**WRITTEN REQUEST 1:**
Decide whether each statement below agrees with the fast-stats configuration text, answering yes or no and quoting the words of the text that settle it. (a) Every configuration option listed is optional. (b) By default, fast-stats maintains buckets. (c) When both `bucket_precision` and `buckets` are used, `bucket_precision` takes precedence.
**WRITTEN REQUEST 2:**
Reproduce the stretch of the fast-stats configuration text from "If you use both" through "a few caveats.", substituting "memory usage" for "memory utilisation".
**WRITTEN REQUEST 3:**
Proceed with the fast-stats configuration text, beginning right after its final sentence.

**TEXT SHOWN:**
The following configuration options are recognised.  All of them are optional.

 *  `bucket_precision`: *[number]* Tells `fast-stats` to maintain a histogram of your dataset using this parameter as the least
    count, or precision.

    This is useful if you have a very large data set, and want to approximate percentile values like the median 
    without having to store the entire dataset in memory.  For example, if you had a million time measurements
    between 0.5 and 1.5 seconds, you could store all million of them, or you could set up 1000 one millisecond
    buckets and store a count of items in each bucket with a precision of 1 millisecond each.  If you reduce (higher
    values are considered less precise) the precision to 10 milliseconds, the number of buckets reduces from 1000
    to 100, taking up less memory overall.

    By default, `fast-stats` will not maintain buckets since it does not know the least count and range of your
    dataset in advance.

    This option is required if you need to use the `distribution()` method.

 *  `buckets`: *[array of numbers]* Tells `fast-stats` to maintain a histogram of your dataset using these custom buckets.

    Each number in the array is the upper limit of a bucket.  The lower limit of the first bucket is 0, the lower limit
    for all other buckets is the upper limit of the previous bucket.

    If you use both `bucket_precision` and `buckets`, `buckets` takes precedence.
    
 *  `bucket_extension_interval`: *[number]* Tells `fast-stats` how to extend the pre-defined buckets if data exceeding the range is added.  This is useful to capture data above your range, in multiple buckets, but with low precision so you do not end up with a large number of empty buckets.

    By default this is not defined, so buckets will not be extended and all data beyond the end range will end up in the last bucket.  
 

 *  `store_data`: *[boolean]* Tells `fast-stats` not to store actual data values. This is useful to reduce memory utilisation
    for large datasets, however it comes with a few caveats.

**DATA ENTRIES:**
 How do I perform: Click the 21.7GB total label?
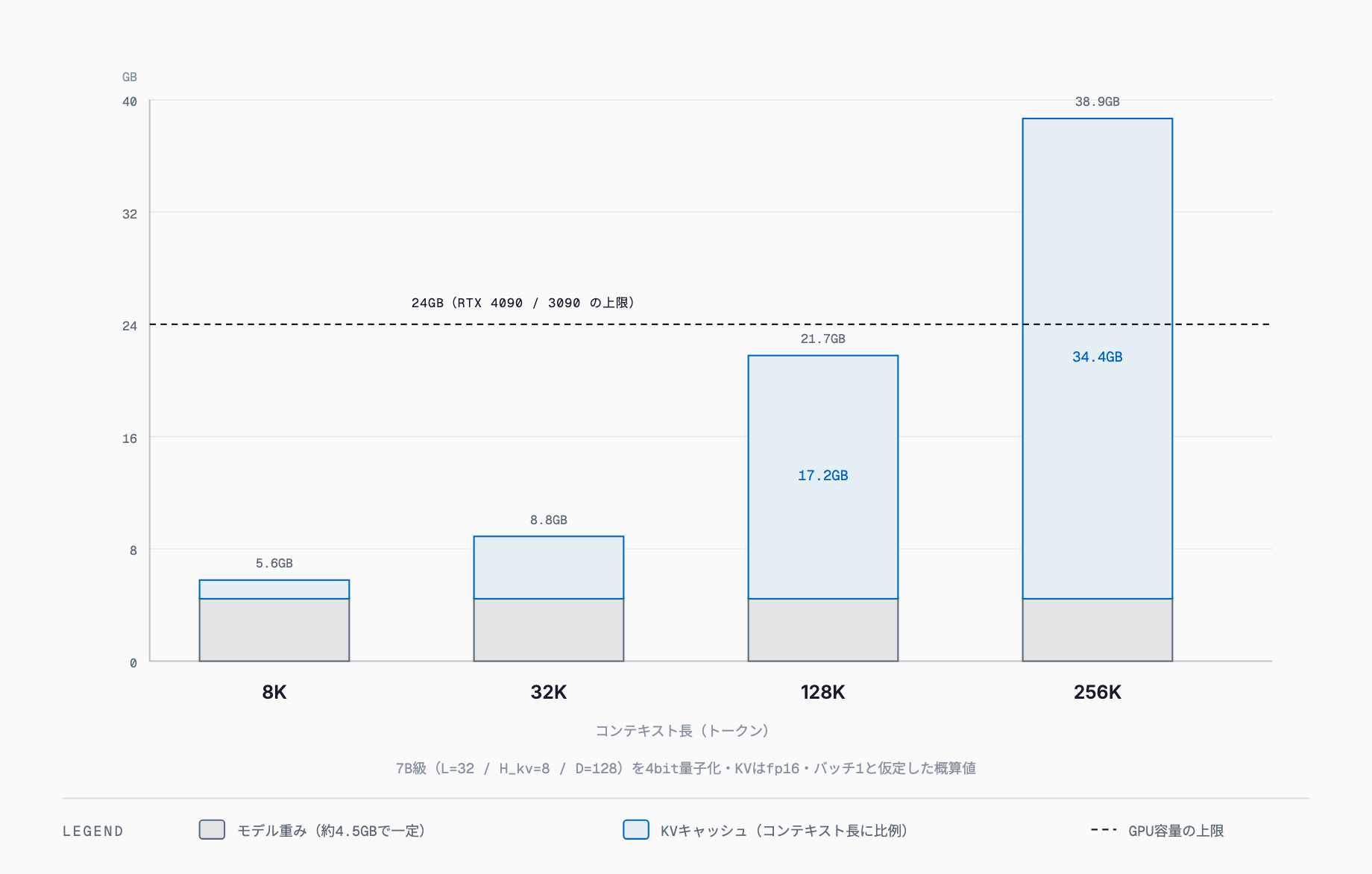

...

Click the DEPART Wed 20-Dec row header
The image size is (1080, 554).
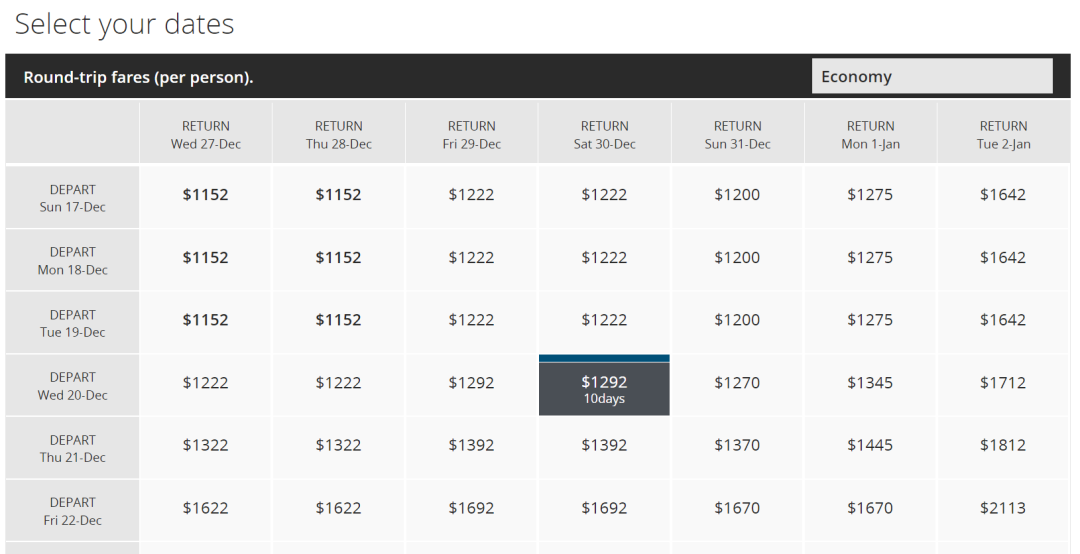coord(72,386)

**FINAL RESULT 1:**
(a) Yes: "All of them are optional."
(b) No: "By default, `fast-stats` will not maintain buckets since it does not know the least count and range of your dataset in advance."
(c) No: "If you use both `bucket_precision` and `buckets`, `buckets` takes precedence."

**FINAL RESULT 2:**
If you use both `bucket_precision` and `buckets`, `buckets` takes precedence.
    
 *  `bucket_extension_interval`: *[number]* Tells `fast-stats` how to extend the pre-defined buckets if data exceeding the range is added.  This is useful to capture data above your range, in multiple buckets, but with low precision so you do not end up with a large number of empty buckets.

    By default this is not defined, so buckets will not be extended and all data beyond the end range will end up in the last bucket.  
 

 *  `store_data`: *[boolean]* Tells `fast-stats` not to store actual data values. This is useful to reduce memory usage
    for large datasets, however it comes with a few caveats.

**FINAL RESULT 3:**
    1.  You can no longer get an exact median or other percentile value out of your dataset, however you could
        use bucketing (see `bucket_precision` above) to get an approximate percentile value.
    2.  You can no longer run an exact `iqr` filter or a `band_pass` filter on the data, however you could use
        bucketing to get an approximate filtered object.
    3.  You can no longer get at the entire dataset or remove data from the dataset.

    The mean, standard deviation and margin of error calculations are unaffected by this parameter.  If you use
    bucketing, and only care about the mean, standard deviation and margin of error or an approximate median or
    percentile value, set this option to false.

    By default, `store_data` is `true`.
    
 *  `sampling`: *[boolean]* Tells `fast-stats` whether the data you pass in is a sample (`true`) or the entire (`false` default) population.

    The standard deviation algorithm differs for populations v/s samples.


### Getting data in and out

#### Initialising and adding data

The `Stats` object looks a lot like an array in the way you add and remove data to its ends, however there is
no direct access to individual elements.  Data is added to the object using the `push()` and `unshift()` methods.
All values must be numbers and behaviour is undefined if they are not.

The `push()` method takes in a list of values that will be added to the end of the current list and
the `unshift()` method takes in a list of values that will be added to the beginning of the list.

Instead of passing in multiple parameters, you can also pass in an array of numbers as the first parameter.

The following are equivalent.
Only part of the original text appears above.